Bild: Integrative Wohnstätten und Naturkitas – die Lebenshilfe genießt eine…
In der Regel sind es positive Meldungen, mit denen die Lebenshilfe von sich
reden macht. Hier eröffnet sie eine neue integrative Wohnstätte, dort plant
sie eine Naturkita für Kinder mit und ohne Behinderung. Die Lebenshilfe
gehört zu den Guten.
Doch nicht alles scheint innen ebenso glänzend zu sein, wie es nach außen
wirkt. Gerade wurde einem Mitarbeiter, der dort als Minijobber beschäftigt
war, gekündigt. Wegen seines gewerkschaftlichen Engagements, wie der
Betroffene Paul sagt.
Der Student arbeitete mehrere Jahre in der Ambulanten Familienhilfe der
Lebenshilfe in Frankfurt. Dort betreute er zuletzt zwei Kinder mit
Behinderung. Eine erfüllende und anspruchsvolle Aufgabe. Dafür bekam er 9
Euro in der Stunde. „Zu wenig für diesen Job“, sagt Paul, der seinen
richtigen Namen aus Furcht vor Repressionen nicht nennen will. Außerdem
könne er von den 450 Euro, die sein Minijob insgesamt einbringt, in der
teuren Stadt Frankfurt am Main nicht leben. Paul ist Student.
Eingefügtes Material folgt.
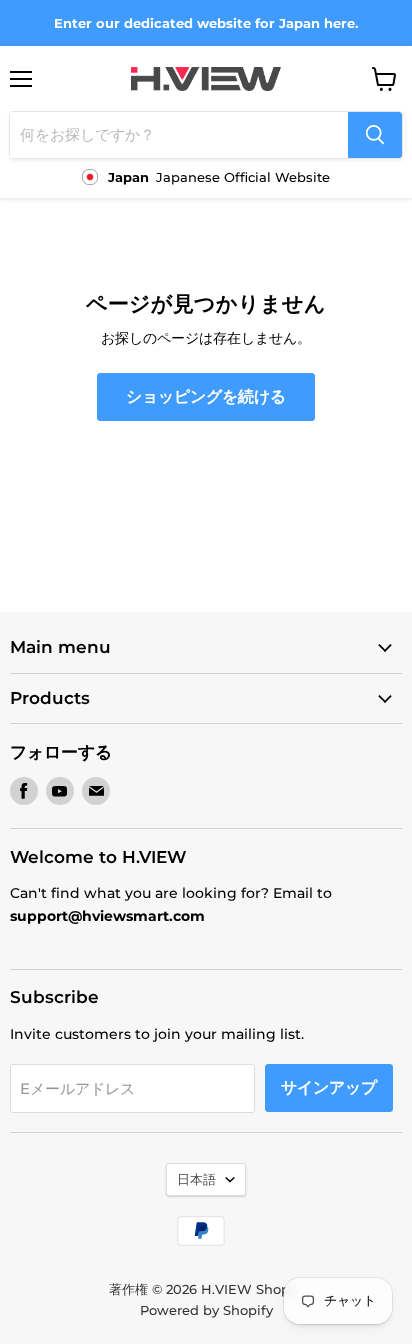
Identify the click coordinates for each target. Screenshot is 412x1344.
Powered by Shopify (206, 1310)
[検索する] (375, 135)
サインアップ (329, 1087)
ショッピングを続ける (206, 396)
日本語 (196, 1179)
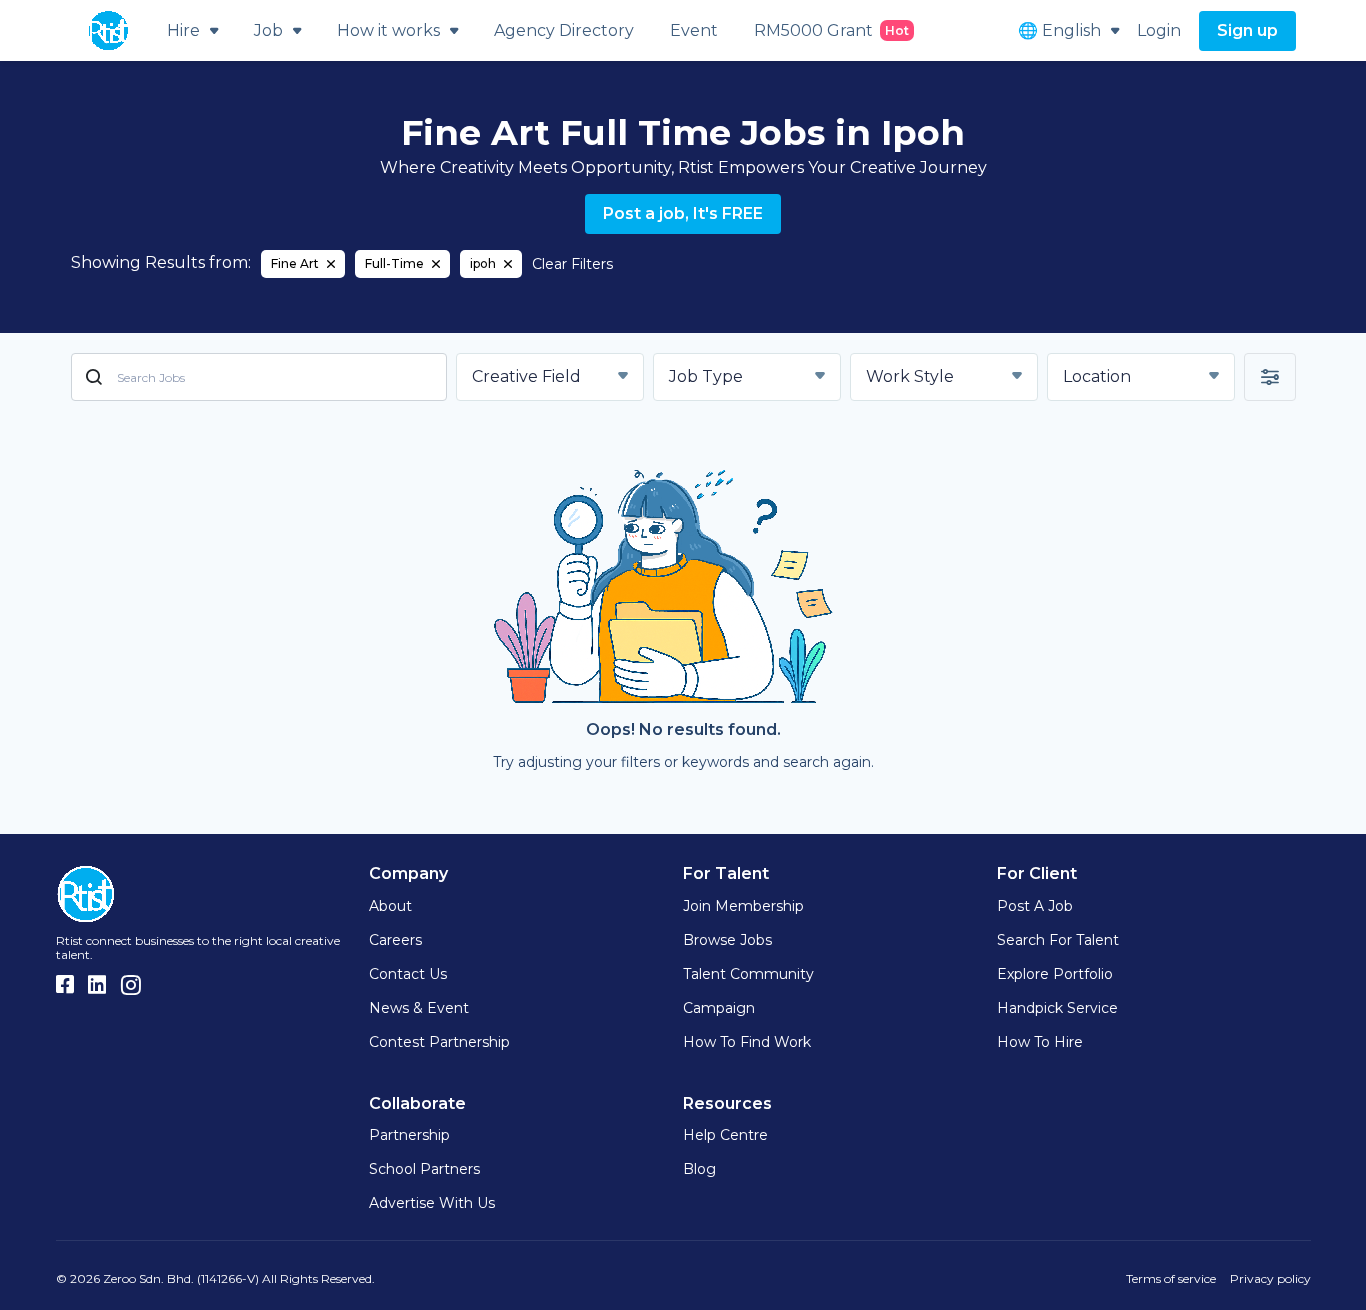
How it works (388, 30)
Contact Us (408, 974)
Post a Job (1035, 906)
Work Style (910, 376)
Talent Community (748, 974)
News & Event (419, 1008)
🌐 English (1059, 30)
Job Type (706, 376)
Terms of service (1171, 1278)
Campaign (719, 1008)
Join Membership (743, 906)
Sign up (1247, 30)
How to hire (1040, 1042)
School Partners (424, 1169)
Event (694, 30)
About (390, 906)
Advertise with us (432, 1203)
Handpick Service (1057, 1008)
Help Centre (725, 1135)
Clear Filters (572, 264)
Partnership (409, 1135)
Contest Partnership (439, 1042)
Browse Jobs (727, 940)
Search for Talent (1058, 940)
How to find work (747, 1042)
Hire (183, 30)
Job (268, 30)
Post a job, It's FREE (683, 213)
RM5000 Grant (831, 30)
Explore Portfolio (1055, 974)
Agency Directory (564, 30)
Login (1159, 30)
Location (1097, 376)
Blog (699, 1169)
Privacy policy (1270, 1278)
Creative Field (526, 376)
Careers (395, 940)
Darüber hinaus beklagt er, dass es bei der Lebenshilfe keinen Tarifvertrag
gebe und die Gehälter an die Vereinbarungen des öffentlichen Dienstes
angelehnt seien.
## Krankschreibung schon am ersten Tag
Auch die Arbeitsbedingungen seien nicht die besten. Im Gegensatz zu den
regulär Angestellten müssten die Mini-Jobber in er ambulanten Versorgung
bereits am ersten Tag einer Krankheit ein Attest vorlegen. Beschäftigte mit
einem „normalen“ Arbeitsvertrag erst am dritten Krankheitstag. Weil er mit
all diesen Bedingungen nicht einverstanden sind, gründeten Paul und andere
unzufriedene Beschäftigte der Lebenshilfe die betriebsinterne „Initiative
Lohnerhöhung und Arbeitsbedingungen“. Doch damit die Mitglieder stießen bei
der Lebenshilfe nicht auf offenen Ohren.
Es ist nicht das erste Mal, dass die bundesweit aktive Lebenshilfe in die
Kritik gerät. In Berlin beispielsweise gab es jahrelang
Auseinandersetzungen um Löhne. So sollten 2008 kurzerhand die Löhne der
Nachtwachen in Behinderten-WGs um die Hälfte gekürzt werden.
Die aktuell unzufriedenen MitarbeiterInnen in Frankfurt am Main beschlossen
irgendwann, sich gewerkschaftlich zu organisieren. Von der
Dienstleistungsgewerkschaft Verdi fühlten sie sich allerdings im Stich
gelassen, zumindest reagierte dort „wochenlang niemand“, wie Paul sagte.
Also schlossen sich die 15 Gewerkschaftsaktiven der 60 Personen starken
Lebenshilfe der Freien Arbeiterinnen und Arbeiter-Union an, kurz FAU.
Die „anarcho-syndikalistische Gewerkschaftsföderation“, wie sich die FAU
selbst nennt, ist bekannt dafür, schon mal Belange aufzugreifen, die es bei
den klassischen Gewerkschaften schwer haben. In Berlin vertrat sie unter
anderen rumänische Baustellenarbeiter. Bekannt ist die FAU aber auch für
ihre mitunter erbitterten Arbeitskämpfe.
## „Ich war ein Dorn im Auge“
So belagerte sie regelrecht monatelang die Grünen-nahe
Heinrich-Böll-Stiftung, wo die FAU unter anderem mehr Geld für freie
MitarbeiterInnen herausholen wollte, die auf Zuruf Konferenzräume
bestuhlen.
Ende August wurde Paul von der Lebenshilfe gekündigt. „Weil ich mich in der
Gewerkschaftsgruppe engagiert habe“, glaubt er: „Ich war ein Dorn im Auge
des Geschäftsführers.“
Das streitet die Lebenshilfe Frankfurt ab. Mitarbeiter Paul sei aufgrund
eines „gravierenden individuellen Fehlverhaltens, welches in keinem
Zusammenhang mit seiner gewerkschaftlichen Betätigung steht“ entlassen
worden, erklärte Geschäftsführer Volker Liedtke-Bösl gegenüber der taz.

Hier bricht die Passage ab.